One day at the library, she noticed light shining down on her growing belly, right over the university seal on her T-shirt and the words “fiat lux.” She and Blanchard had considered Lillian or Clara as baby names, but now the choice was made.
“I felt my daughter kick, and it occurred to me that clara in Spanish means ‘bright,’ and I imagined the way that this baby could and would be the bright light at the end of this dark season,” says Ruiz, who gave birth to Clara on May 15, 2014.
Champion of perseverance
That summer, Ruiz had emergency surgery. Two-thirds of her pancreas, as well as her gall bladder and spleen — all infected and no longer functioning — were removed. She spent a month in the hospital.
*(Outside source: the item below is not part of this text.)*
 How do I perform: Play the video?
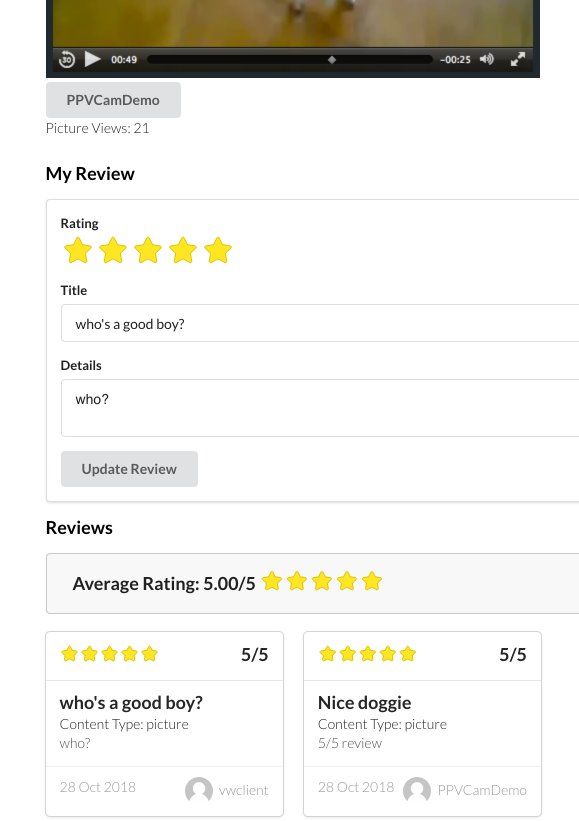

Her gastrointestinal tract was so damaged she couldn’t digest food and was on a feeding tube from July through December.
Ruiz canceled summer school and moved home, where family and friends took turns caring for her and the baby. She returned to Berkeley in fall 2014 with a full course load and a liquid food supply in her backpack, tubes running from it into her large intestine. Unable to lift or feed her daughter, she commuted half the semester from Vacaville, with help from her mom, then moved with Blanchard to family housing in University Village.
“Not even feeding tubes could keep her away from the classroom,” says Ivester. “Natalie thinks of being a student as some kind of awesome; she inhales every class, every reading, every office hour, every conversation.”
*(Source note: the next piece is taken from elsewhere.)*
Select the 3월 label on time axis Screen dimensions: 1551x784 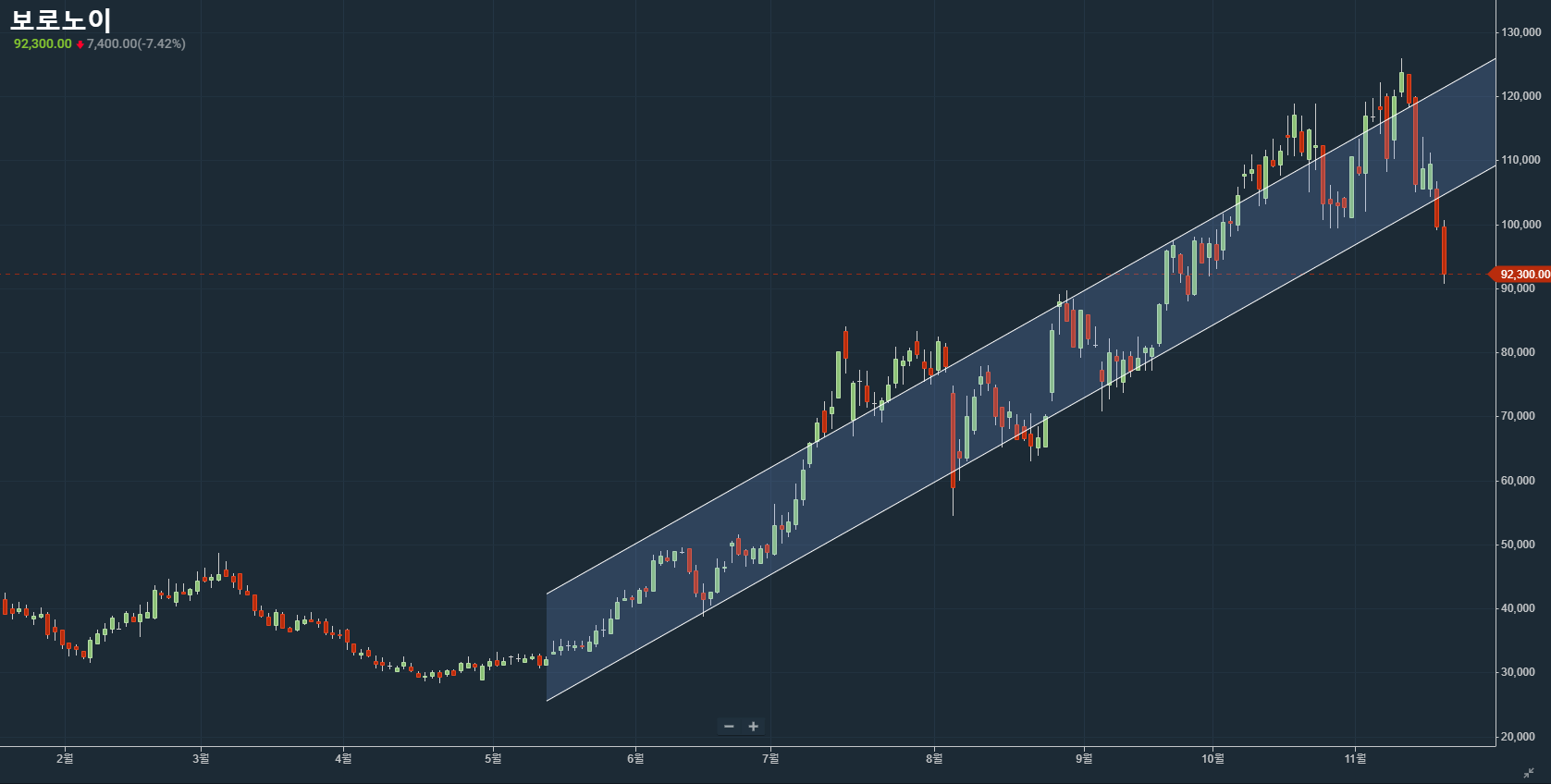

In 2015, as Ruiz’s health returned, she found a new calling, the result both of her experiences as a new parent who endured “demoralizing, sometimes inefficient” situations when applying for benefits from government entitlement programs, she says, and as an intern with Alameda County Social Services who interacted with Medi-Cal, CalWORKS and CalFresh clients.
“There is a disconnect between entities deciphering social problems and the government and nonprofit agencies providing services and solutions,” she says. “I am motivated to do work, to conduct in-depth, qualitative research, to help bridge that gap.”
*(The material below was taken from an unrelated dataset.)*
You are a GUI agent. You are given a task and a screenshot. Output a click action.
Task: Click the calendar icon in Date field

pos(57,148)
On campus, Ruiz added social welfare as a second major and worked as a peer resource counselor at the Student Parent Center, an undergraduate research assistant in the Department of Sociology and a tutor at San Quentin State Prison through the DeCal “Teach in Prison” course.
Ruiz also became SPARR’s food donation program director, organizing nonprofit pickup and distribution of grocery donations, fundraising, grant writing and elevating the level of support the group gives to more than 100 student parent households struggling with food insecurity.
In summer 2016, as a legislative intern for state Sen. Hannah-Beth Jackson in Sacramento, Ruiz noticed the importance of “well-founded scientific research” to politicians’ decision-making. This past school year, her honors thesis explored the shortcomings of a bureaucratically-organized financial aid system and how it impacts college students with children.
Having arrived at Berkeley unexpectedly expecting and with only a vague idea about a career serving others, Ruiz says it was “becoming a mom that made me realize the people I want to help are poor families, especially poor mothers. I will graduate from Cal prepared to be their advocate through policy, government or nonprofit work.”
“Her daughter,” adds Ivester, “is the luckiest child in the world. I mean, wouldn’t it be great to have a role model like Natalie around every day?”